The previous weekly figures suggested the infection rate had already levelled off.
Infections were still rising in the East Midlands and the North East, according to the survey data, which was published by the Office for National Statistics (ONS). The rate of infection was highest in Yorkshire and the Humber, where the number of virus cases have changed little for the last month.
The ONS notes that there are still differences in age.
"Increases in the positivity rate can only be seen in secondary school-age children and positivity rates have decreased in adults aged 35 years and over," said a statement. "It appears that rates among the youngest age group as well as those aged school year 12 to age 24 years and 25 to 34 years are levelling off."
Rates are highest among secondary school-age children and young adults.

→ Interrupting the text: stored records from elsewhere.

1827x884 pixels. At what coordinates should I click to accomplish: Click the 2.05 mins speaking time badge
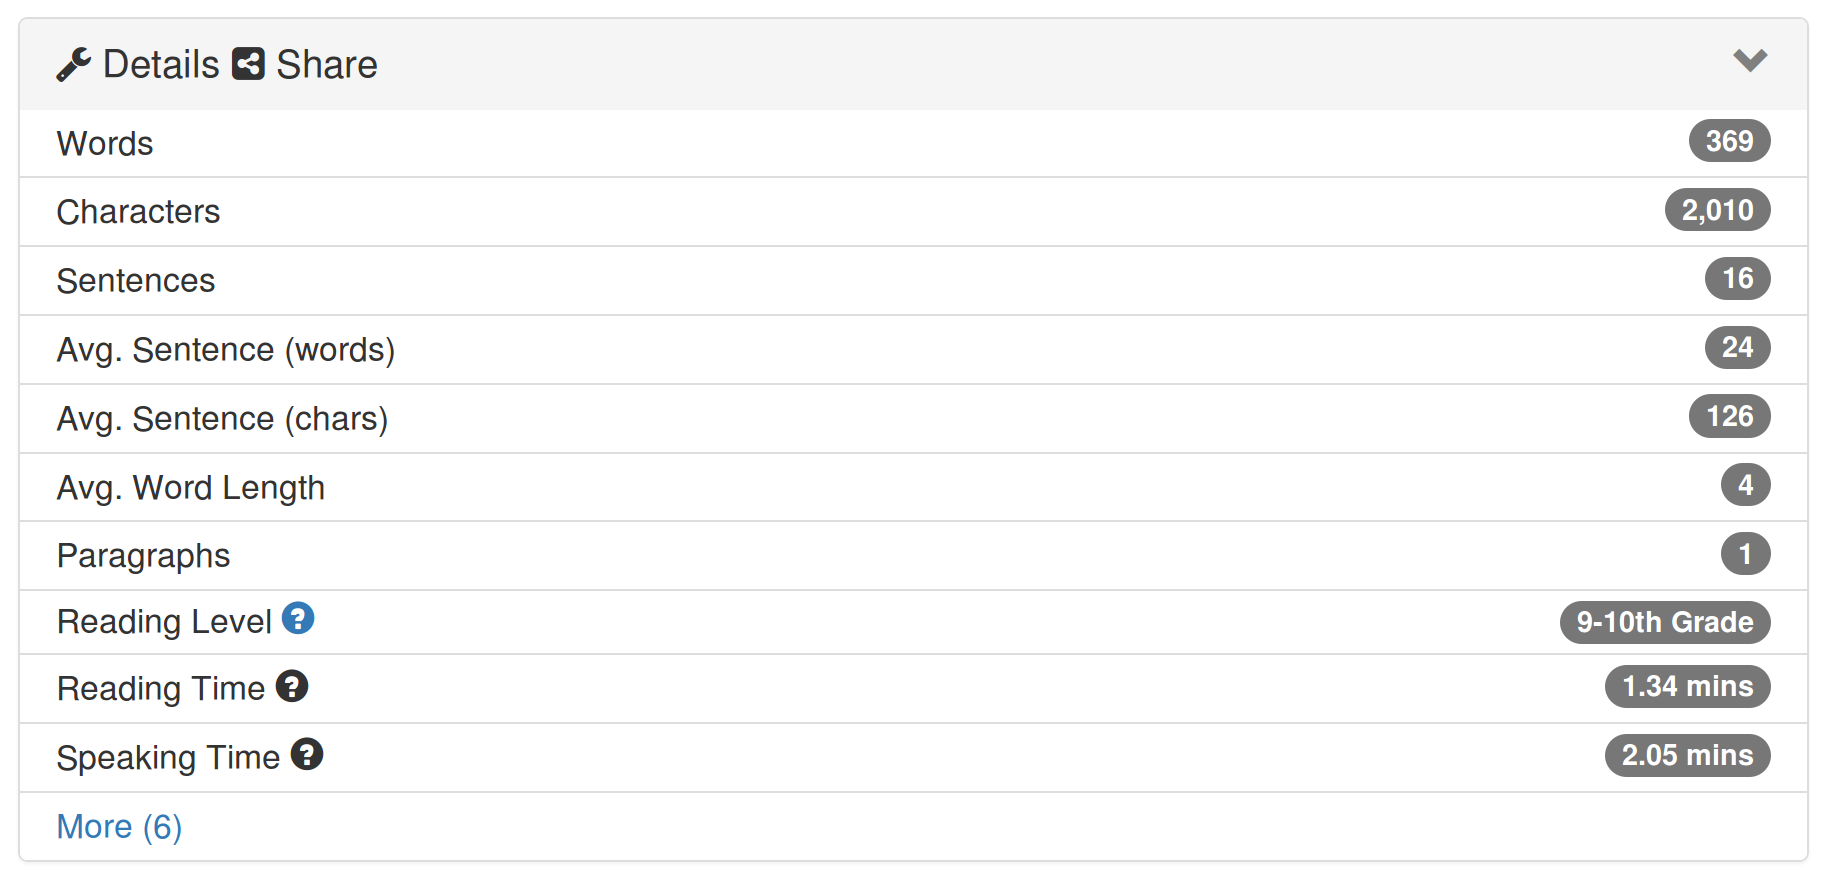[1687, 755]
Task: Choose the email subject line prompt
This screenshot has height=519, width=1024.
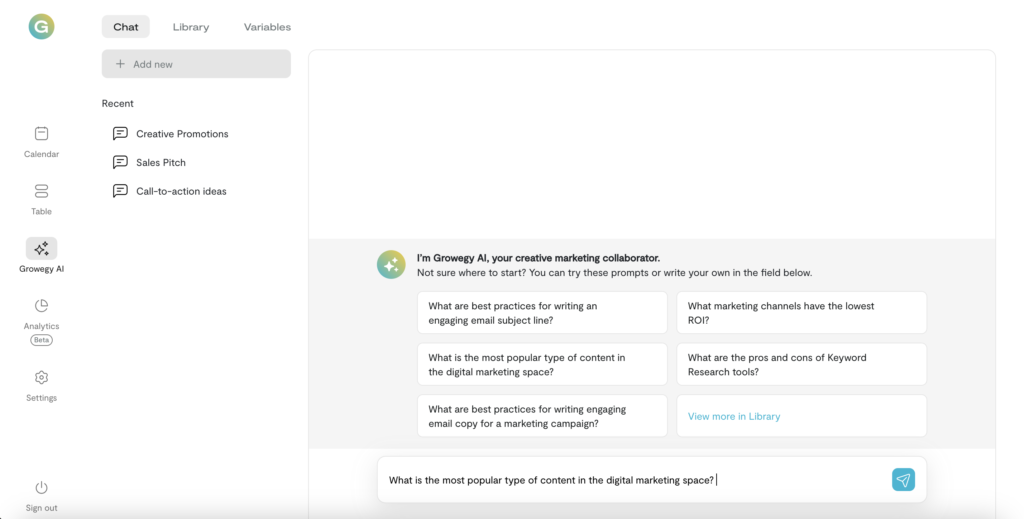Action: pos(541,313)
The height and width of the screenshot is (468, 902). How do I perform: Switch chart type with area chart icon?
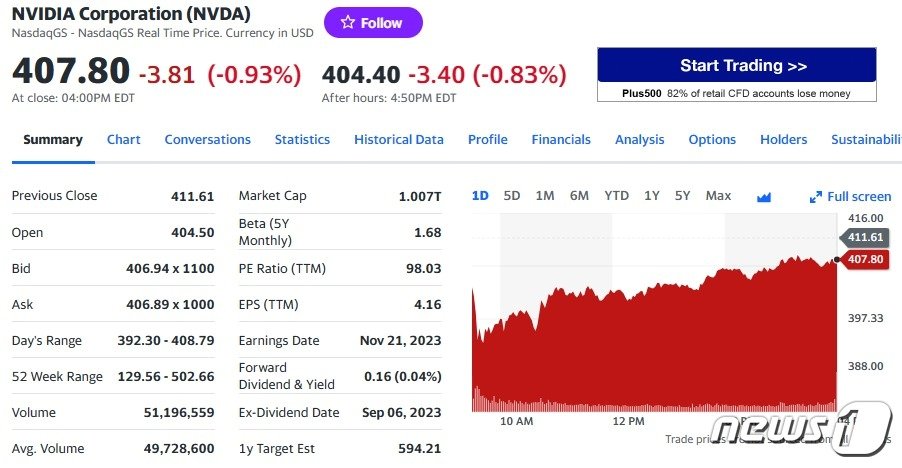764,197
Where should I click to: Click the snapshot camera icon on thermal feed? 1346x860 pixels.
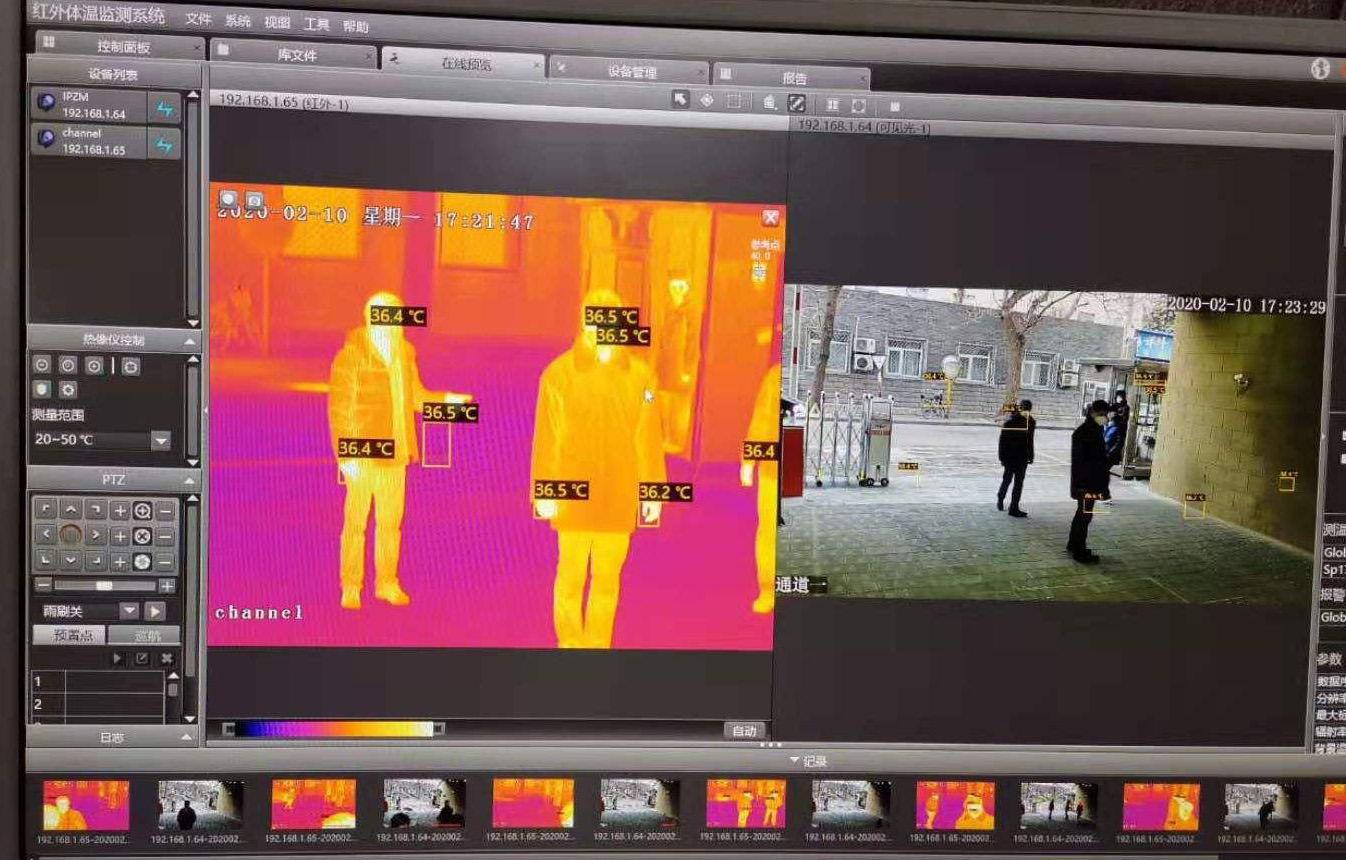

The survey provides a slightly delayed snapshot of the number of infections nationwide per week by using swab samples collected from a pool of volunteers to establish levels of infections from different regions—and then scales up with some modeling.
It is a separate measure from simply counting the number of positive tests carried nationwide under the Test and Trace service—which is impacted by levels of testing.
According to the statement, some of the regional trends are difficult to explain. For example, "London, which was badly hit in the first wave, has not increased dramatically as feared, apparently peaking at the third week of October and now levelling off," they note.
By contrast, cases in the Midlands have risen steadily since the beginning of October and continued during lockdown, despite many areas being under tight restrictions for months.